例えば量産設備は難しいが、10年以上前に開発された毎分1000回転以上の高速混練機で、剪断流動でもナノオーダーの分散を実現できることが示された。またポリマーアロイの研究者として有名なウトラッキーの開発したEFMでは既存の連続式混練機の先に取り付けるだけで伸張流動によるナノオーダーの分散が可能である。但し何段階もの細い隙間を通す必要から量産性は無い。
ウトラッキーは細い鋭利な隙間で発生する伸張流動に着目したが、隙間がある距離で並行に続くと壁面では剪断流動となる。すなわち隙間を広げれば壁面で発生する剪断流動でウトラッキーの装置よりも吐出量を上げた混練が可能となる。
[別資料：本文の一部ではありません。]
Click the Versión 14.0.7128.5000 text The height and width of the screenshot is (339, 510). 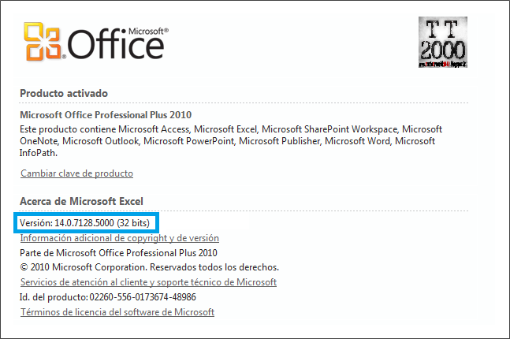tap(84, 223)
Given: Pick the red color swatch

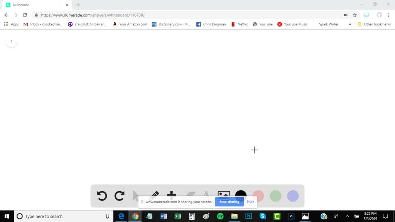Looking at the screenshot, I should (x=258, y=196).
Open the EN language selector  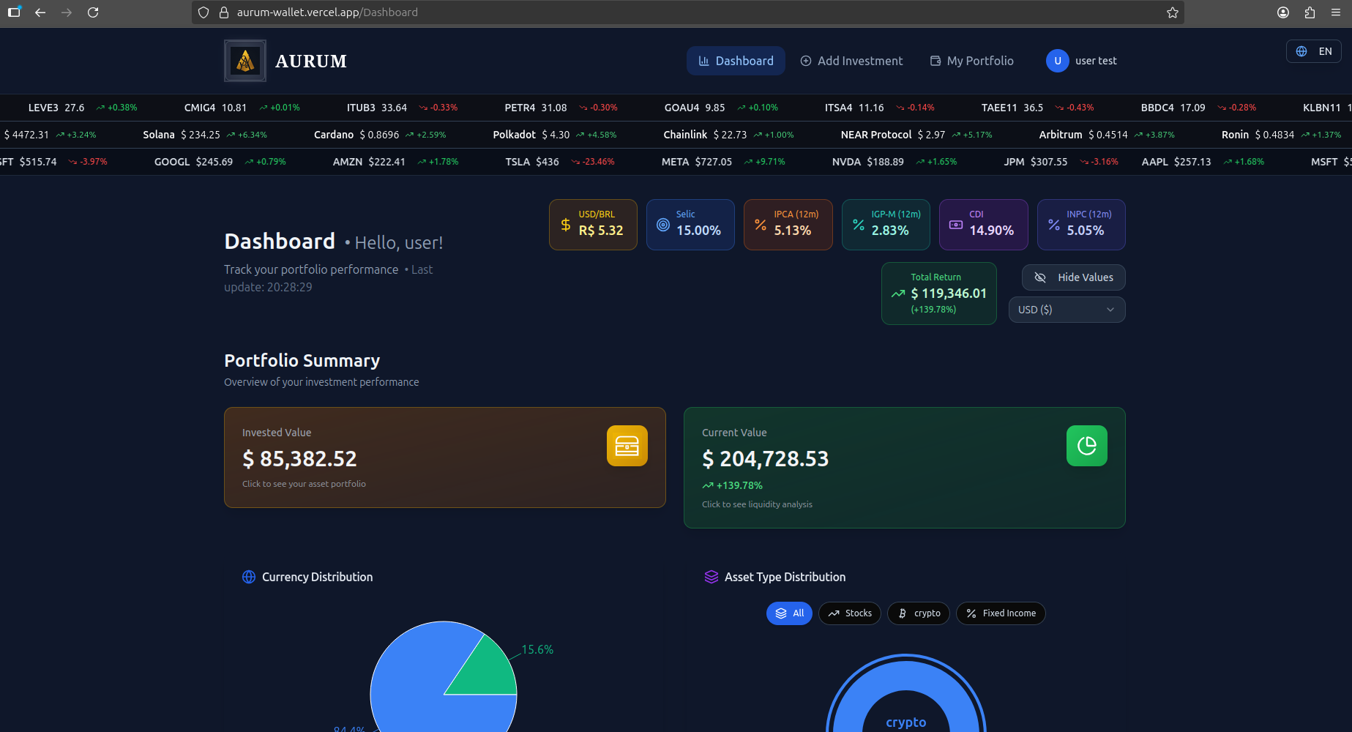[1313, 51]
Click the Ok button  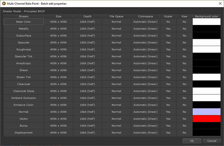tap(192, 141)
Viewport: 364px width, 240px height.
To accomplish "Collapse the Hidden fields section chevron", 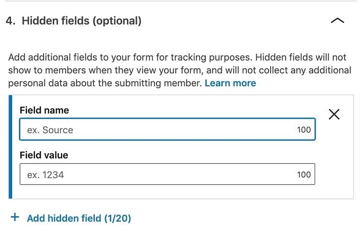I will (x=337, y=21).
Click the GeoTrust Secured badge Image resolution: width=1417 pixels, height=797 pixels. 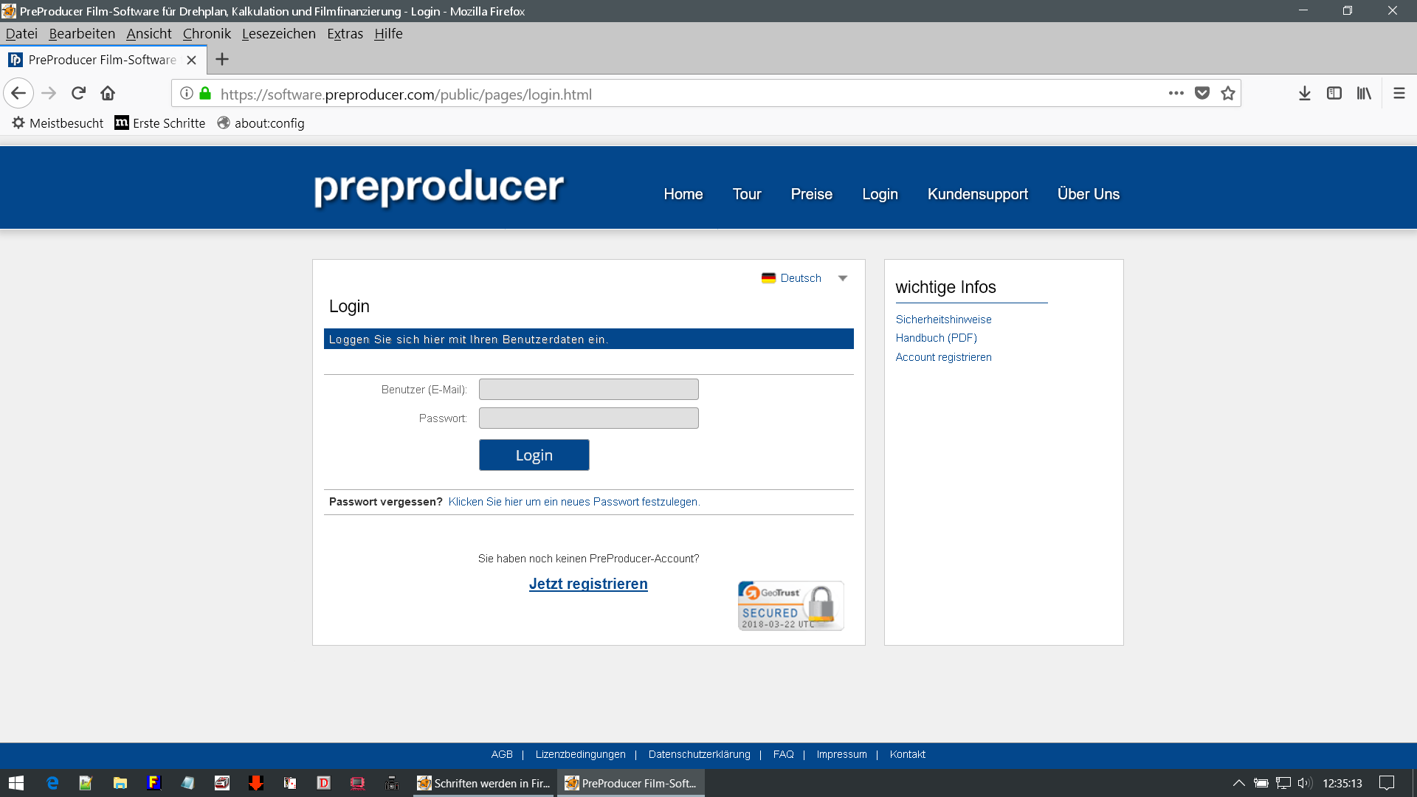790,606
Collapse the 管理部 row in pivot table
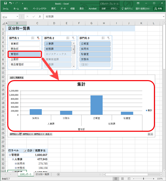The height and width of the screenshot is (181, 166). (x=10, y=155)
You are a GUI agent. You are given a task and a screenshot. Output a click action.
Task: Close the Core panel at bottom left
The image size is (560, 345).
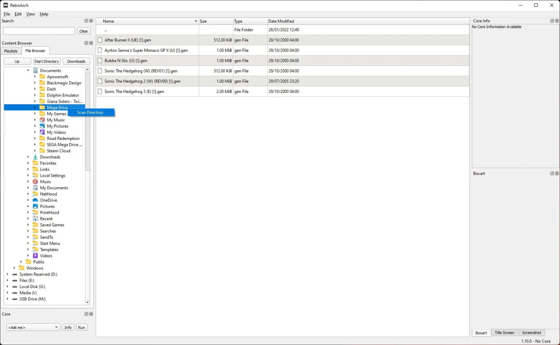(x=91, y=314)
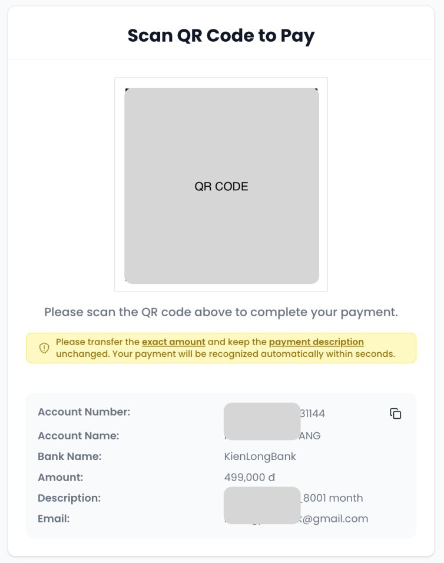This screenshot has width=444, height=563.
Task: Click the account details summary card
Action: [x=221, y=465]
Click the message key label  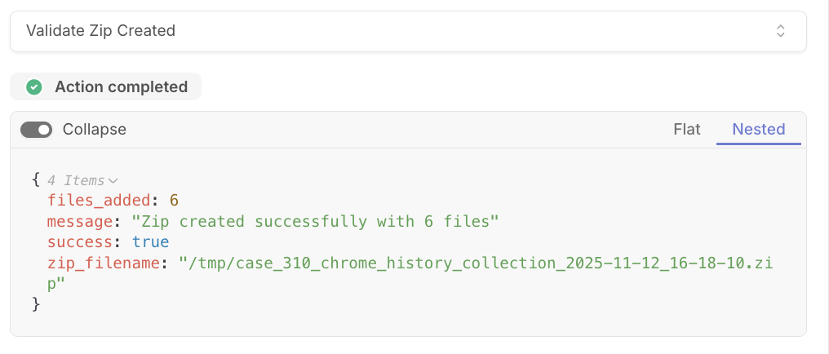click(x=78, y=221)
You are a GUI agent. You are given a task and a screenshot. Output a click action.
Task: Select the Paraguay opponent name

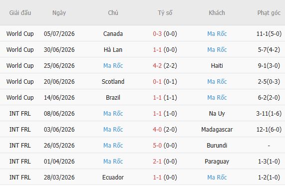[217, 162]
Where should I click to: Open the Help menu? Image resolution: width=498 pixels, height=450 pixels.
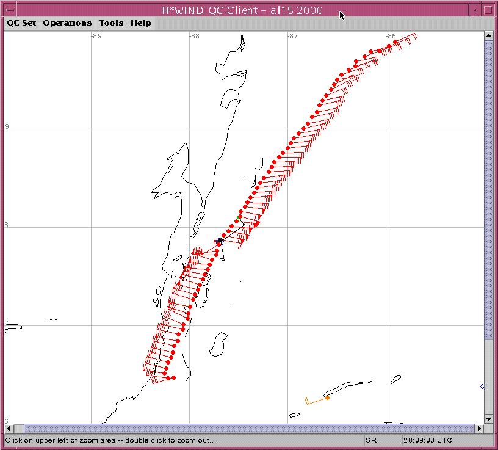coord(140,23)
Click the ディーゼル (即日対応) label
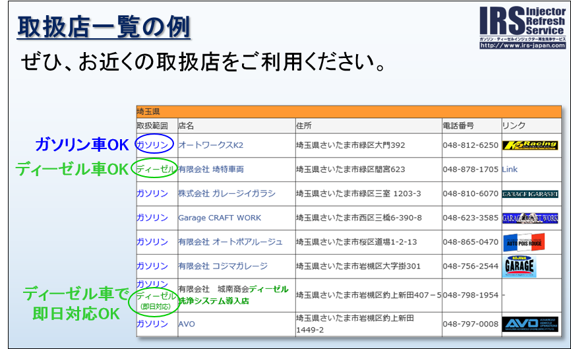This screenshot has width=571, height=349. pos(156,300)
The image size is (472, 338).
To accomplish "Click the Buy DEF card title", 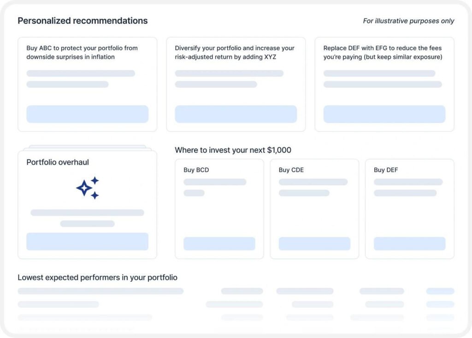I will point(386,170).
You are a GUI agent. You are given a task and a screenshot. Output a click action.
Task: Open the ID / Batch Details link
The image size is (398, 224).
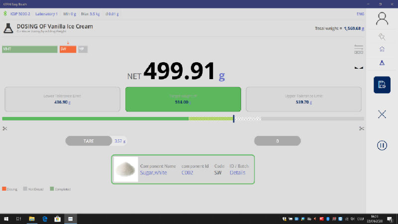(x=237, y=173)
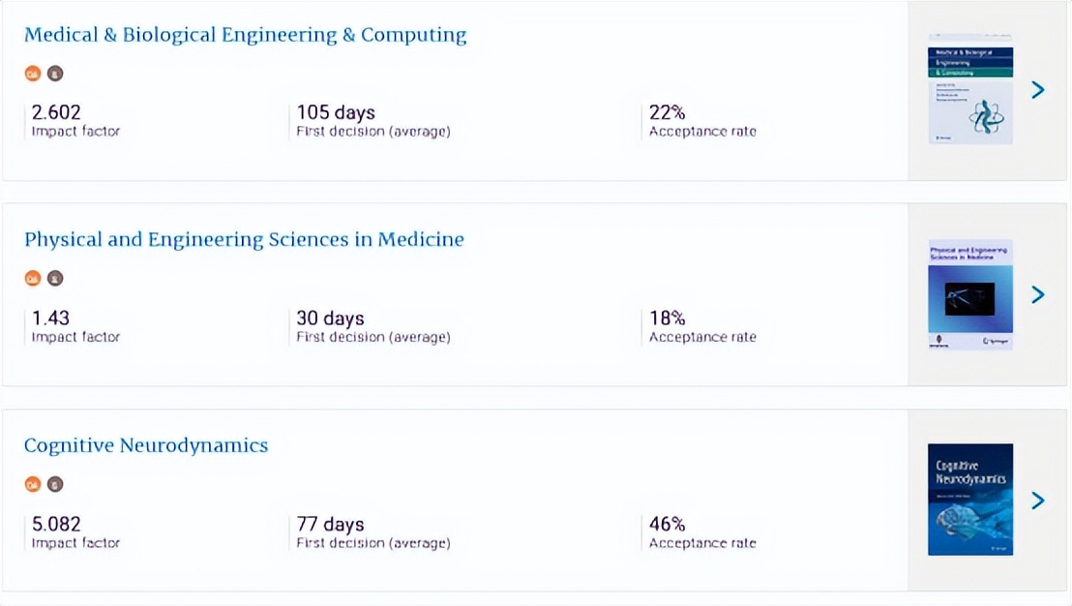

この点に着目して写真会社から連続式混練機の先に取り付ける新しい混練装置が特許出願された。
この方法の面白いところはカオス混合と類似の現象が発生している点である。実際にこの装置を用いると混練レベルを大幅に上げることが可能で、特許にDSCのTg変化で示したようにPPSと6ナイロンが相溶する。このアイデアの改良を現在も続けているのでご興味のある方はお問い合わせください。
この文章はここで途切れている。